Armenian weightlifter (born 1974)

Ashot Danielyan (Աշոտ Դանիելյան, born April 11, 1974, in Yerevan, Armenian SSR) is a retired Armenian weightlifter.

Danielyan is a two-time European champion, having won consecutive gold medals at the 1999 and 2000 European Weightlifting Championships. He also came in 13th place at the 1996 Summer Olympics.

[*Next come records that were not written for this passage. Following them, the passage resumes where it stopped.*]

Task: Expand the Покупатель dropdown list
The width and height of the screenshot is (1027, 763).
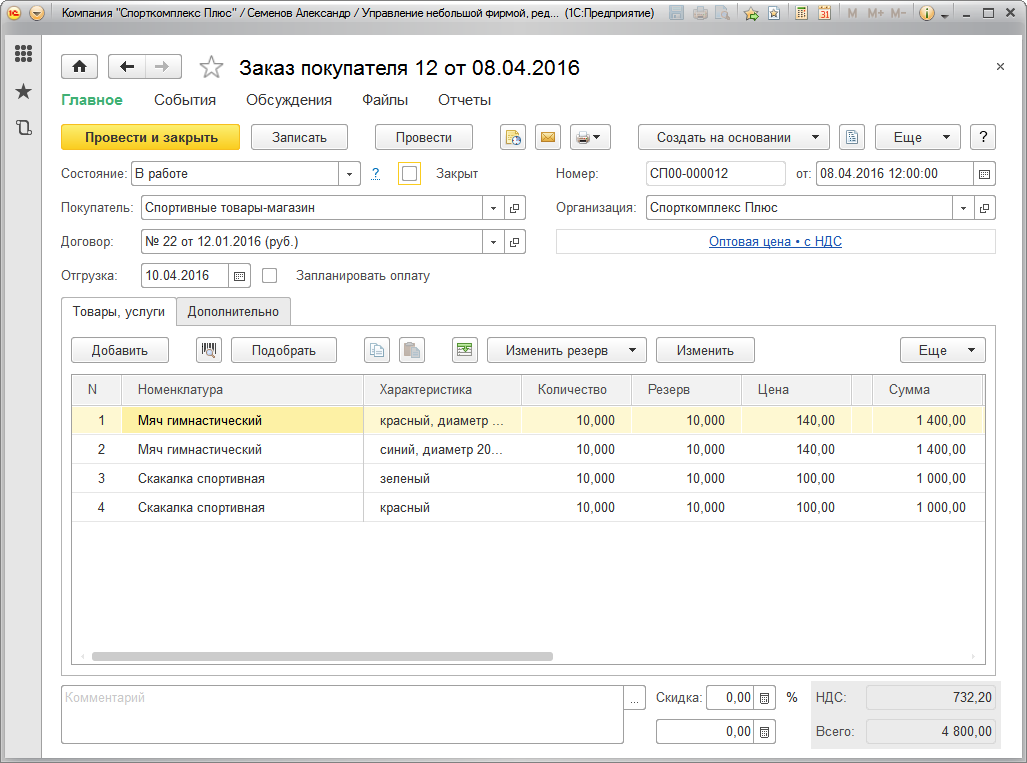Action: [493, 208]
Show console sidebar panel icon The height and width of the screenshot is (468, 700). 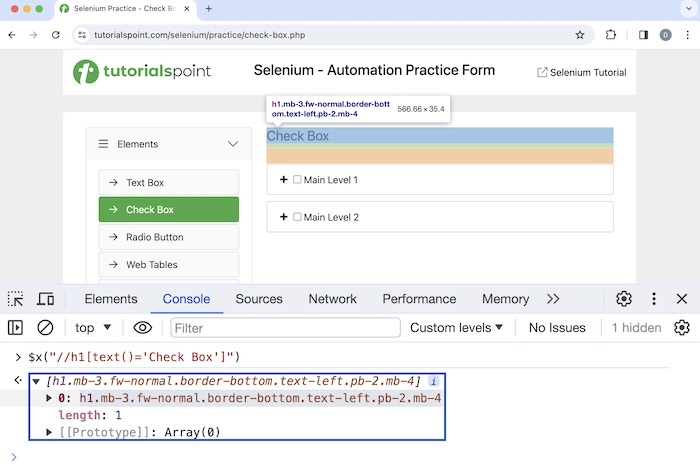click(x=15, y=327)
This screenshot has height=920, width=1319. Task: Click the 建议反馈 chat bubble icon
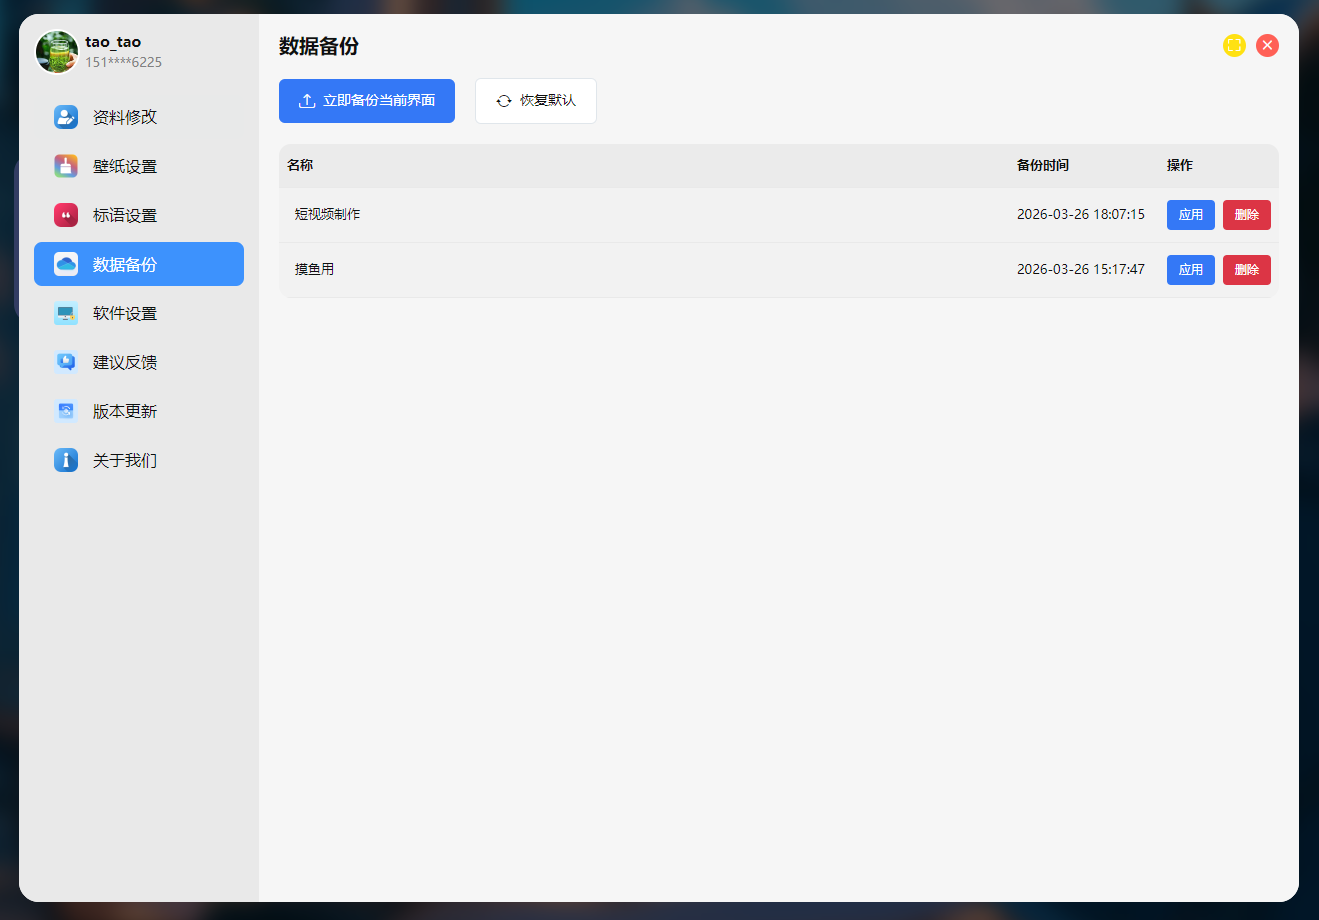[66, 362]
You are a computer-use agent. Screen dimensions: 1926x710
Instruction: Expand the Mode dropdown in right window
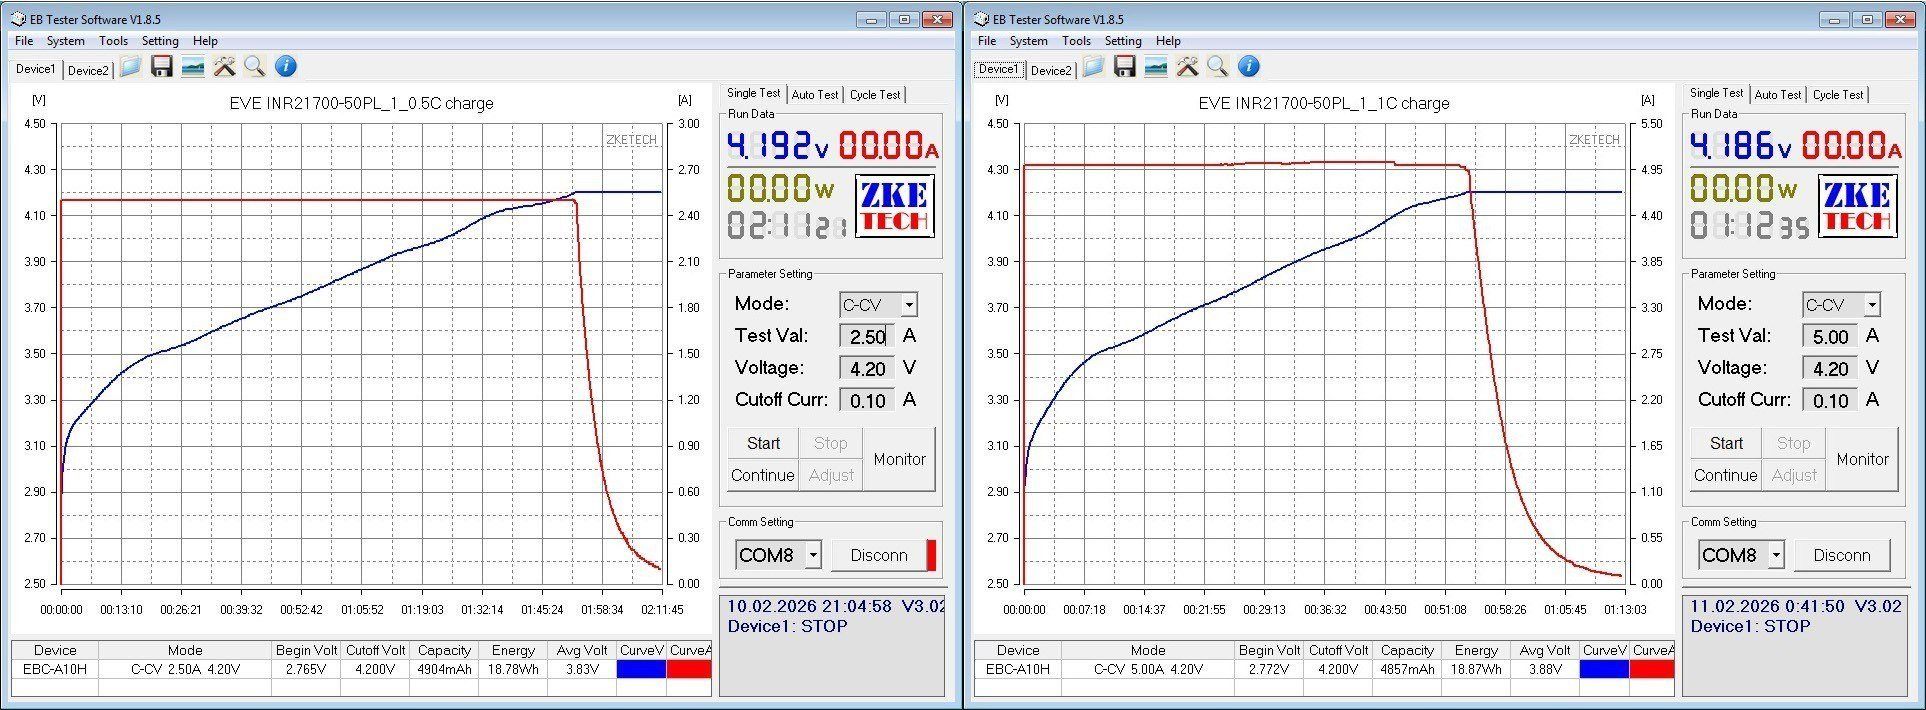pyautogui.click(x=1871, y=305)
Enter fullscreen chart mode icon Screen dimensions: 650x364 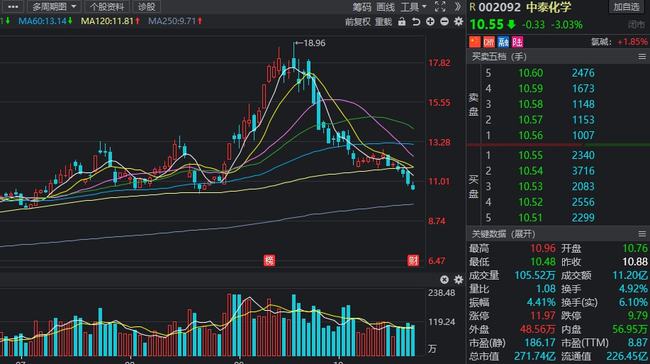tap(440, 7)
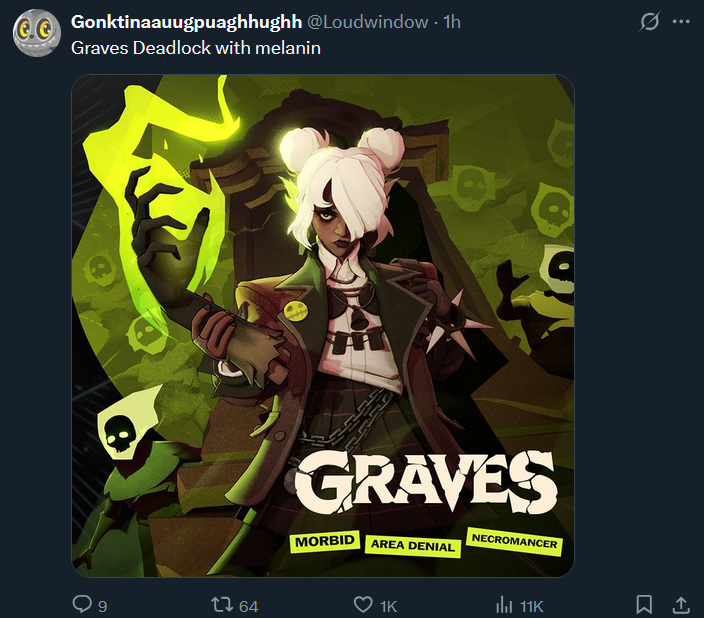
Task: Repost this Graves post
Action: 222,605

He initially won a bronze medal in the men's super heavyweight (+105 kg) weight class at the 2000 Summer Olympics, but was stripped of the medal and suspended following a positive drug test. Danielyan would have been only the second Olympic medalist weightlifter from the independent Republic of Armenia, after Arsen Melikyan, who won an Olympic medal just days earlier.

He returned to win a silver medal at the 2003 European Weightlifting Championships and to compete at the 2004 Summer Olympics, but did not finish the contest.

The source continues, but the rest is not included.